«Достаточно было пообглядеться среди пёстрой толпы «депутатов», а мне приходилось проводить среди них в коридорах и в саду Таврического дворца целые дни, чтобы проникнуться ужасом при виде того, что представляло собою первое русское представительное собрание. Это было собрание дикарей. Казалось, что русская земля послала в Петербург всё, что было в ней дикого, полного зависти и злобы. Если исходить из мысли, что эти люди действительно представляли собою народ и его «сокровенные чаяния», то надо было признать, что Россия ещё по крайней мере сто лет могла держаться только силою внешнего принуждения, а не внутреннего сцепления, и единственный спасительный для неё режим был бы просвещённый абсолютизм. Попытка опереть государственный порядок на «воле народа» была явно обречена на провал, ибо сознание государственности, а тем более единой государственности, совершенно стушёвывалось в этой массе под социальной враждой и классовыми вожделениями, а, вернее, и совершенно отсутствовало. Надежда на интеллигенцию и её культурное влияние тоже теряла почву. Интеллигенция в Думе была сравнительно малочисленна и явно пасовала перед кипучей энергией чёрной массы. Она верила в силу хороших слов, отстаивала идеалы, массам совершенно чуждые и ненужные, и была способна служить лишь трамплином для революции, но не созидающей силой.

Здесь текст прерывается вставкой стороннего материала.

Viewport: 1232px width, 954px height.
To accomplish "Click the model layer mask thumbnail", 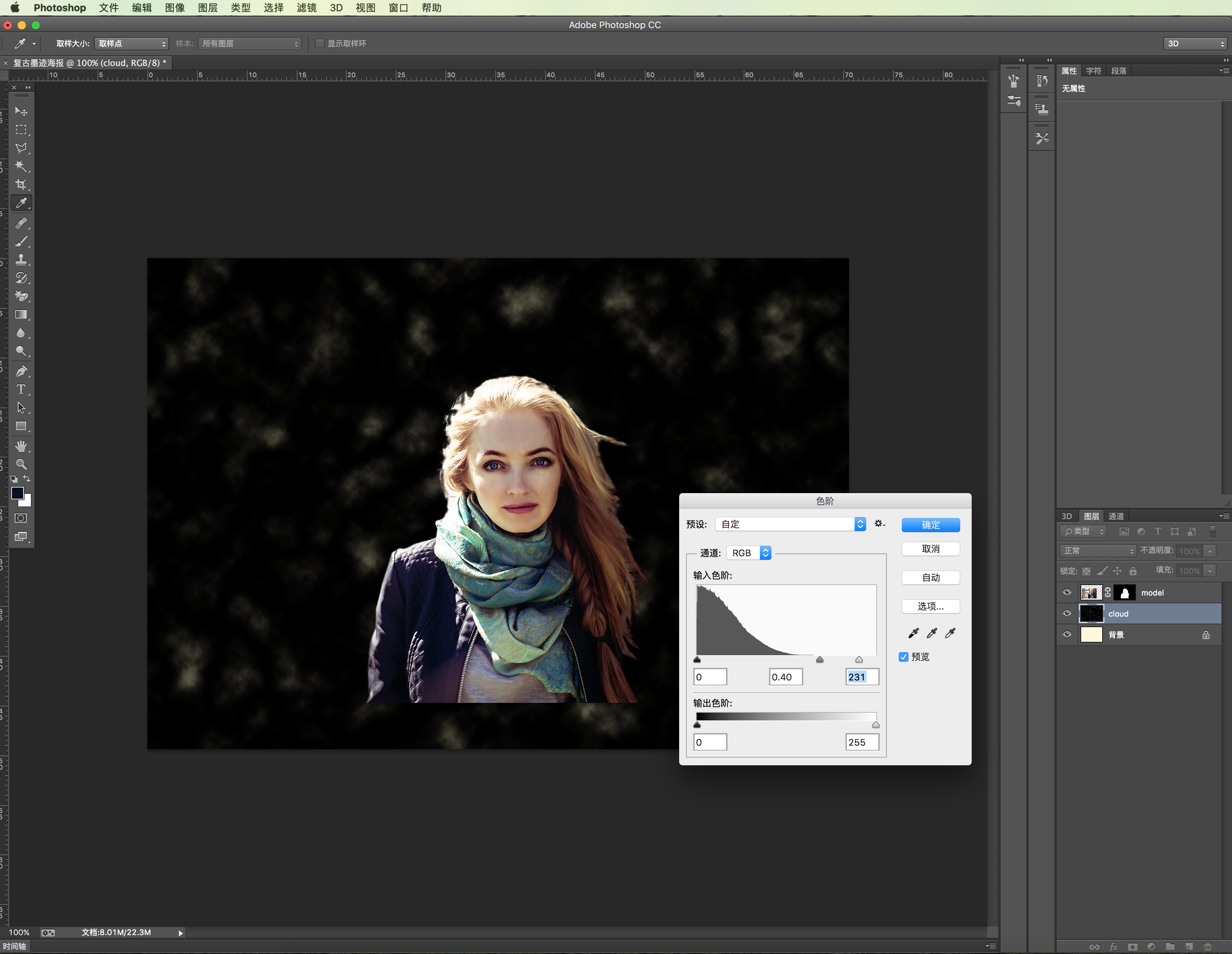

Если в первые дни кадеты, имевшие в Думе значительное число голосов, сильные своей дисциплиной и опытном общественной деятельности в местных учреждениях, и сумели придать собраниям некоторое благообразие, а торжественный Муромцев даже и напыщенность, то этот тон быстро поблек после первых же успехов Аладьина, Онипки и их товарищей (трудовиков – С.К.), явно показавших, что элементы правового строя тонут в Думе в революционных и анархических. О какой-либо законодательной деятельности в Палате, большинство членов которой лишено была самого элементарного образования и воспитания, а многие не умели ни читать ни писать и способны были действовать лишь в путях инстинкта, не могло быть, разумеется, и речи; <…>
В соответствии с Думою были и порядки её президиума. В коридоры Таврического дворца, сообщавшиеся с залом заседания, допускали всех, кто только желал туда проникнуть, так что в перерывах заседаний тут же происходили шумные сборища, создавались митинги, появлялись ораторы, набивалось множество каких-то дам, стояли шум, галдёж, страсти разгорались. П.Н.Милюков, не попавший в члены Думы, заседал в буфете и оттуда дирижировал кадетскими силами. В помещении Думы устроена была продажа запрещённых цензурою книг и революционных изданий…» (С.Е.Крыжановский. Воспоминания. Сс.92-95.)